# Text excerpt
----------
ON TUESDAY 11 May 2021, federal treasurer, Josh Frydenberg, presented to parliament the 2021/2022 budget.
Many political analysts described it as a “cash splash” with a dash to an election by prime minister, Scott Morrison, in the latter half of 2021, now looking very likely.
In this context, Margo Kingston and Peter Clarke meet Linda Seymour, a co-founder of the grass-roots, participatory democracy movement, WE ARE HUGHES, in the federal seat of Hughes, in NSW, currently held by the controversial MP, Craig Kelly, a vocal and inveterate climate change denier and peddler via social media of unorthodox and discredited “cures” for Covid. Kelly recently exiled himself from the Liberal Party room in the federal parliament and now sits as a cross-bencher.
----------
# Recorded information
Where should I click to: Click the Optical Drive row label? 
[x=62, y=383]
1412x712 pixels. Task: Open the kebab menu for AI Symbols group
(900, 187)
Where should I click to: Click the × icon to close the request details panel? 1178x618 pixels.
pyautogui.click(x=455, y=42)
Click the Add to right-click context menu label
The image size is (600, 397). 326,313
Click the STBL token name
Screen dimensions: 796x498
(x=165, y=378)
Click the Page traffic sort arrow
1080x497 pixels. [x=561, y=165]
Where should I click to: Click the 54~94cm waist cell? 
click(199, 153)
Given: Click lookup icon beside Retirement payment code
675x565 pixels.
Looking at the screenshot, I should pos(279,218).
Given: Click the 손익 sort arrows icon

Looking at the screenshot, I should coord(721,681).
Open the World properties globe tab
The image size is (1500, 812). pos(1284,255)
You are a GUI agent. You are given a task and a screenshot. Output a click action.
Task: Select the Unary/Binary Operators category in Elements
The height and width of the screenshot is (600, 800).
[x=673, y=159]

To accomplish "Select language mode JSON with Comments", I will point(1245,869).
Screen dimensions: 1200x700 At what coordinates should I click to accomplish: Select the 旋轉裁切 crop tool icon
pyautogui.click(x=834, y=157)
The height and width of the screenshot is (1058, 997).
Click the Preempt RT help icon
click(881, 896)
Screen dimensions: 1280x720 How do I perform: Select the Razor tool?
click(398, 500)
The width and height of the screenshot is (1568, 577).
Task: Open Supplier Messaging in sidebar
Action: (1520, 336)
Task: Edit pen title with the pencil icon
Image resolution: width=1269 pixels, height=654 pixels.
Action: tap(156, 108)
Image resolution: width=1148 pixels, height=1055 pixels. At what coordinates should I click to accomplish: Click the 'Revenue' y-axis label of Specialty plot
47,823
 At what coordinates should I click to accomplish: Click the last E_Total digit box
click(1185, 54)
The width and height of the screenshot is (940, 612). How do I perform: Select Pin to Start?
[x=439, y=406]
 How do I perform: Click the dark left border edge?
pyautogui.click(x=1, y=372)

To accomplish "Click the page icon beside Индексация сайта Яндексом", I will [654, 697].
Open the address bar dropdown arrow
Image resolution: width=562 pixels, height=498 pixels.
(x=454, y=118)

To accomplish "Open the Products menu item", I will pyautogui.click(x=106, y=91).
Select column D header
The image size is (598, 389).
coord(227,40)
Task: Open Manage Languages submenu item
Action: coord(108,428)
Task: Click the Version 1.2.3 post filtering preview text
----------
# Exercise set
(1) In the budget passage, swap "cash splash" for "spending spree" and write out the part that opens with the words containing "ON TUESDAY 11" and closes with "as a cross-bencher.".
(2) Extend the passage about the 2021 federal budget and the seat of Hughes, picking up after its final sentence.

# Answers by item
(1)
ON TUESDAY 11 May 2021, federal treasurer, Josh Frydenberg, presented to parliament the 2021/2022 budget.
Many political analysts described it as a “spending spree” with a dash to an election by prime minister, Scott Morrison, in the latter half of 2021, now looking very likely.
In this context, Margo Kingston and Peter Clarke meet Linda Seymour, a co-founder of the grass-roots, participatory democracy movement, WE ARE HUGHES, in the federal seat of Hughes, in NSW, currently held by the controversial MP, Craig Kelly, a vocal and inveterate climate change denier and peddler via social media of unorthodox and discredited “cures” for Covid. Kelly recently exiled himself from the Liberal Party room in the federal parliament and now sits as a cross-bencher.

(2)
Seymour describes her personal journey as a newly minted political activist, her views on what she calls “a different politics” that involves listening to and interacting with constituents in a way our entrenched “two party” system often precludes, integrity in political representation and how she perceives the chances for electing an independent candidate in Hughes in the next election modelled on the successes of former MP, Cathy McGowan, in the Victorian regional seat of Indi and Zali Steggall in the Sydney seat of Warringah she snatched from former PM, Tony Abbott, in the 2019 federal election.